Wu K, Rodrigues L, Post G, Harvey G, Miller A, Lambert L, Lopes C, Lewis B, Zou J. Concordance between dogs and humans: The use of AI in evaluating clinical cancer genomic datasets. In: American Association of Cancer Research - AACR Annual Meeting: April 8-13, 2022; New Orleans, US.
In a nutshell
- During the Annual Meeting of the American Association of Cancer Research (AACR) held in New Orleans in April 2022, researchers from Stanford and One Health Company used machine learning to analyze a clinico-genomic data set from FidoCure® Precision Medicine Platform and identify concordance between human and canine in the prognosis and predictive effect of genomic alterations.
- This is important to deepen the field of comparative oncology and affirm spontaneous cancer in dogs as an ideal ‘model’ for precision oncology, building upon recent work in tumor biology concordance.
- The machine learning analysis prognosis and predictive effect of genomic alterations in 1,303 client-owned tumor-bearing dogs identifying TP53 and PIK3CA as prognostic markers for poor survival.
- Among tumor types, hemangiosarcoma, histiocytic sarcoma and lymphoma showed the worst survival outcomes. FidoCure continues to enroll dogs for precision medicine treatment and constantly collects outcome data, therefore increasing scientific knowledge on canine precision medicine.
Although the true epidemiology of cancer in dogs is still unknown, there is an estimate that one in three dogs will develop the disease during their life. Surgery and radiation therapy are often used for local tumor control, but some patients require systemic treatment to restrain disseminated cancer cells. Treatment protocols using the maximally tolerated dose of chemotherapy are often used to control tumor metastasis and also to treat systemic tumors that can vary depending on histology type, tumor location, clinical stage and pets' health conditions.
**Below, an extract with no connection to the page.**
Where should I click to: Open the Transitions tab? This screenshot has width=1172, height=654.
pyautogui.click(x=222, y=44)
Tumor response to standard treatment in dogs with cancer has recently become more predictable, especially for highly prevalent cancers. However, the disease-free interval and survival time of patients with high metastatic rates of tumors can be very short.
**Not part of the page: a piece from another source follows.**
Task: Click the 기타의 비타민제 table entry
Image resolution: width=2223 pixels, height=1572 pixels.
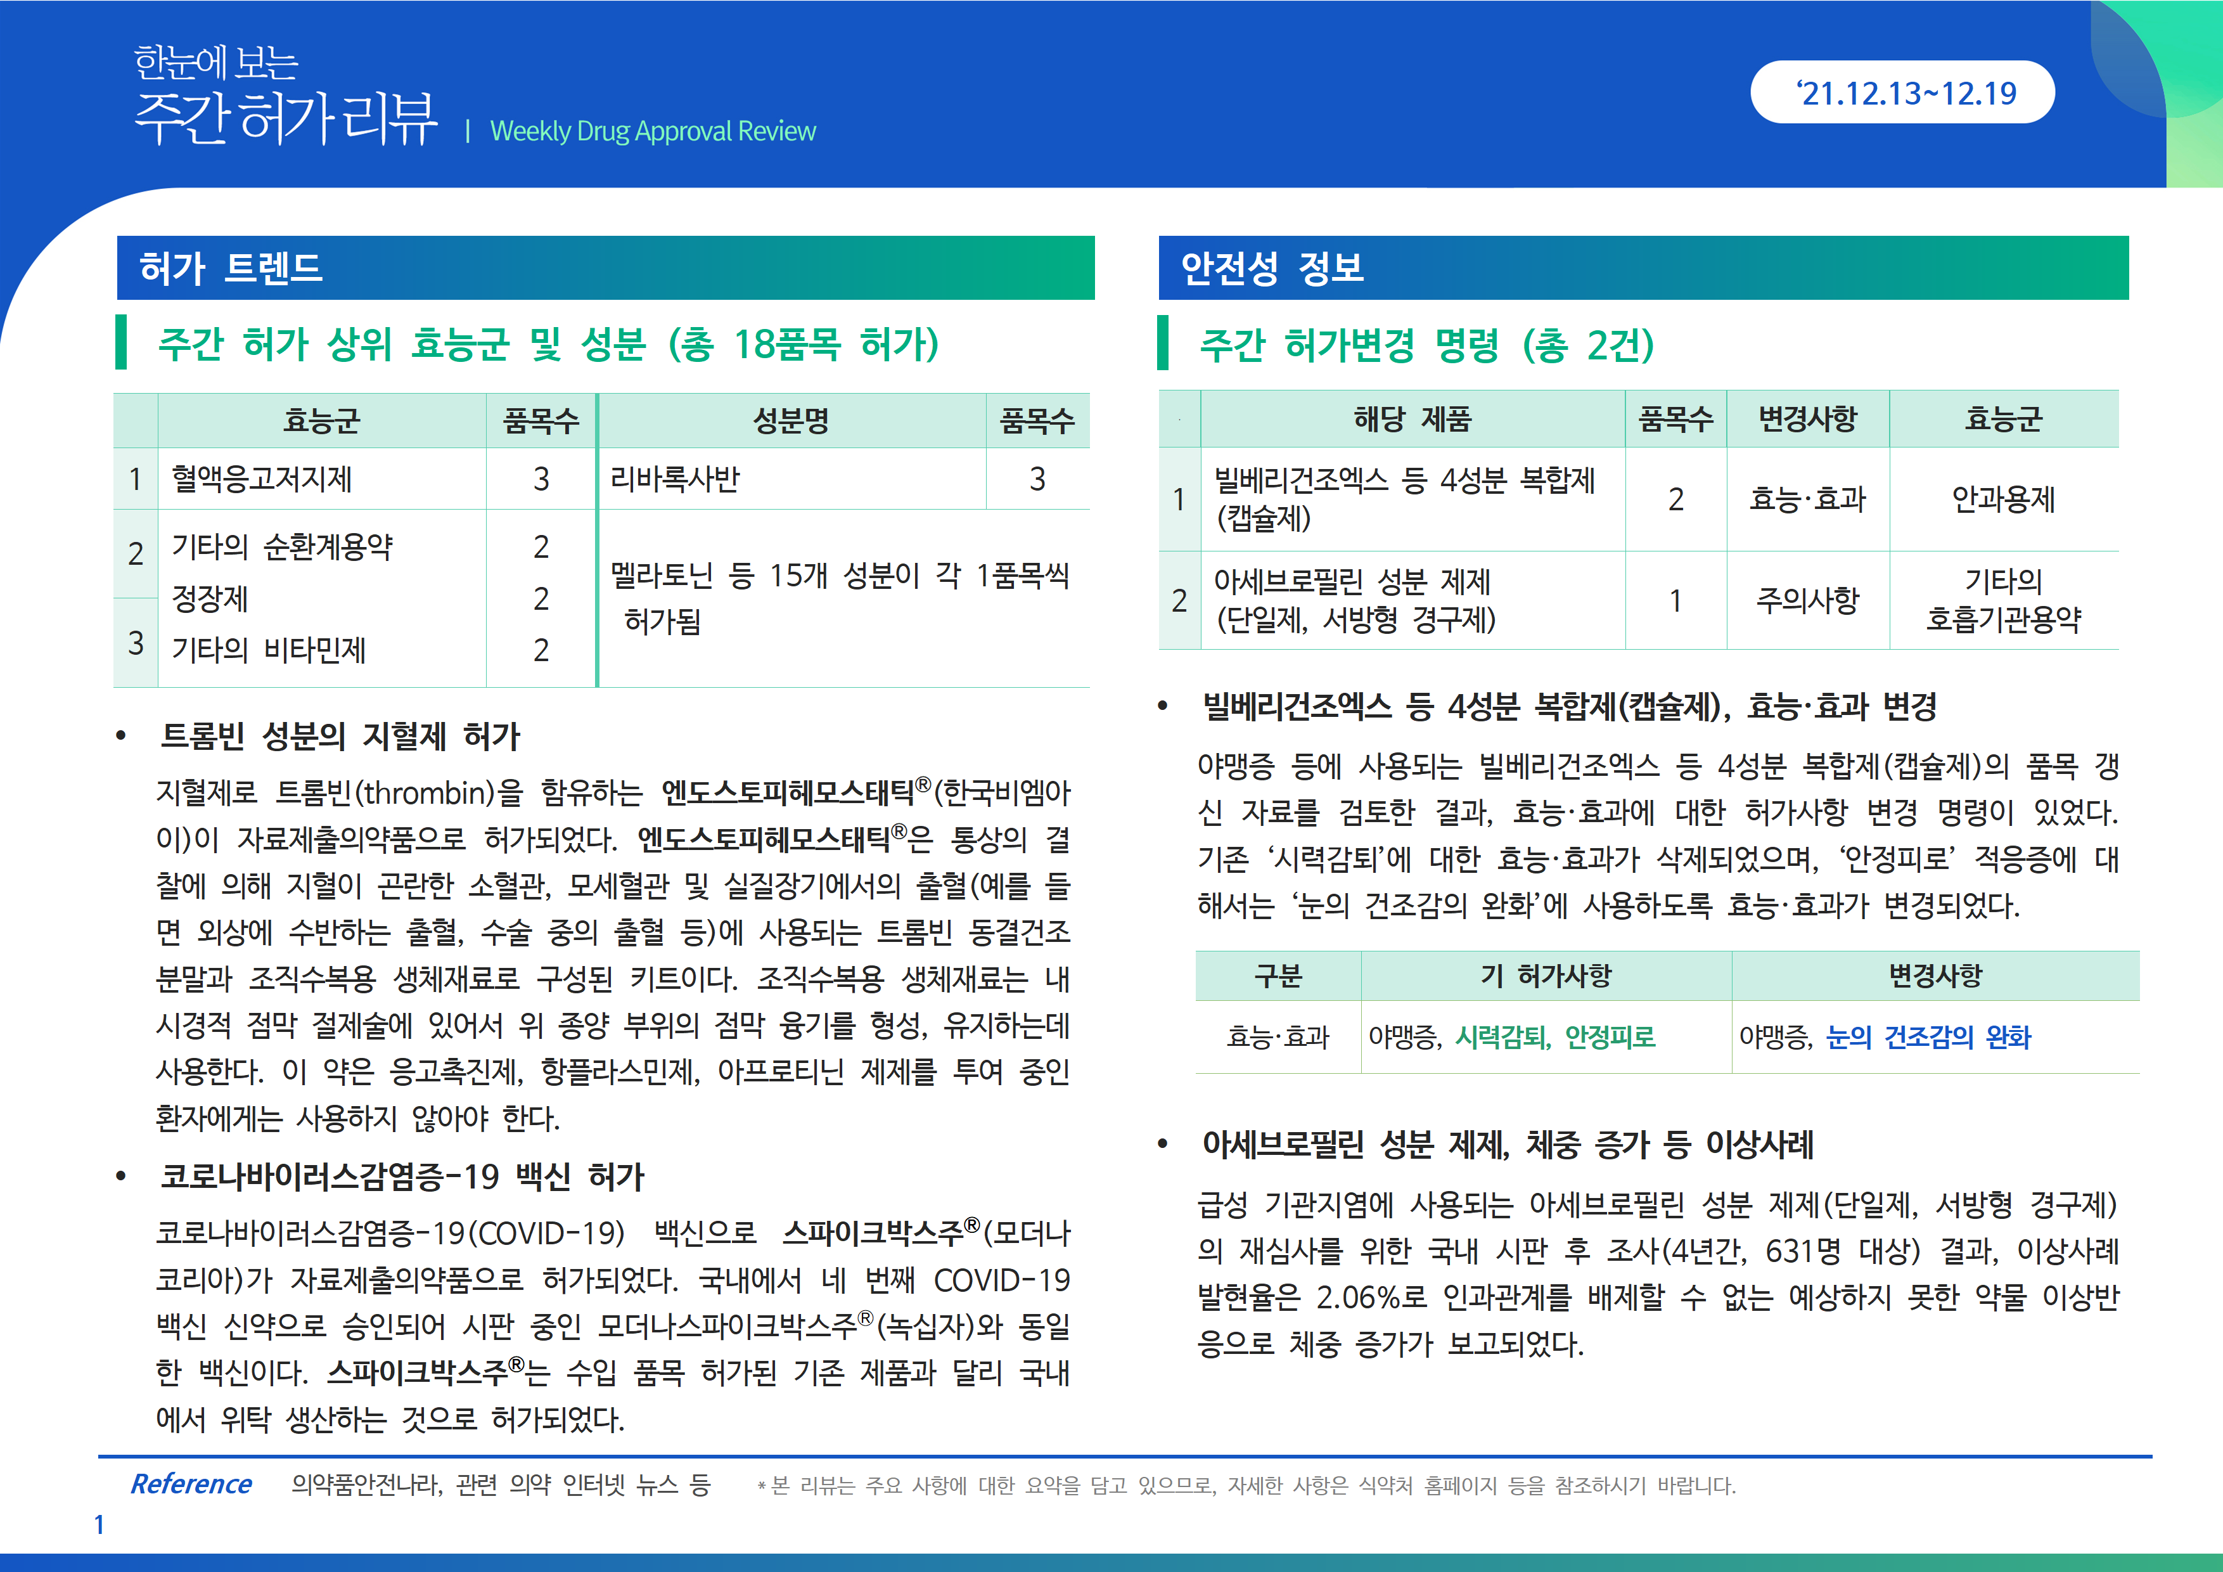Action: coord(268,649)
Over the last few years the treatment for humans with cancer has been expanding due to the implementation of immunotherapy and several small molecules that target specific oncogenes in cancer cells and at the same time minimize the damage to the healthy tissues. These new treatments were possible due to the continuous development and implementation of molecular biology tools in clinical practice that rapidly expanded the genomic knowledge, allowing the understanding of gene mutation effects in tumor development, therapeutic response, and prognosis of several tumors. These molecular alterations identified using high-throughput technologies are contributing to the development and approval of several target drugs by the Food and Drug Administration (FDA) for human treatment. Currently, precision medicine has been used to improve patient care in which an individual's genetic profiling guides clinical decisions and therapeutic strategies.
To address the current gap in knowledge, the researchers performed a large-scale analysis of tumor sequencing allowing the identification of genomic alterations that drive canine tumor growth and progression similar to humans. Identified drive mutations in canine tumors similar to human genetic alteration have prompted the use of FDA-approved small molecules for humans, to treat dogs, especially when the standard care treatment has not produced better outcomes for dogs. As compared to clinical trials previously conducted in dogs evaluating the efficacy of small molecules in less than 90 dogs per group, data-driven analysis using real world data can analyze thousands of dogs.
Researchers analyzed the largest clinico-genomic data set consisting of 1,293 dogs with spontaneous tumors. Single nucleotide variants and indels of the FidoCure® NGS panel were evaluated over 11 canine tumor types collected across the United States. From these dogs, treatment outcome data of 10 small molecule target therapies were also collected.
This is the first study using a high number of dogs with tumors, correlating the genetic landscape with clinical outcome. FidoCure® Personalized Platform data combines genomic information from dogs naturally affected by tumors, demographics, clinical characteristics and treatment outcomes.
Hemangiosarcoma, histiocytic sarcoma and lymphoma were correlated with shorter survival time in dogs. The researchers’ analysis identified TP53 mutations in canine tumors contributing to a worse prognosis in concordance to human specific tumors such as non-small cell lung cancer, metastatic breast cancer, and pancreatic carcinoma. TP53 is not only the most common mutated gene in human tumors, but also in dogs. PIK3CA was also correlated with a worse prognosis in dogs, and this mutation was identified in high frequency of hemangiosarcoma.
Interestingly, the researchers also identified that tumors carrying somatic BRAF mutations had a better prognosis when treated with lapatinib, ATM with vorinostat, and FLT3 with trametinib. BRCA1 germline and somatic mutations with deleterious or unknown prediction scores were correlated with better prognosis when treated with dasatinib.
- The statistical modeling reveals prognosis of canine tumor types and targeted gene mutations.
- Researchers identified association of outcomes with treatment-gene pairs allowing them to generate hypotheses for novel therapies.
- In the future the researchers aim to induce virtuous feedback loops in recommending and observing outcomes.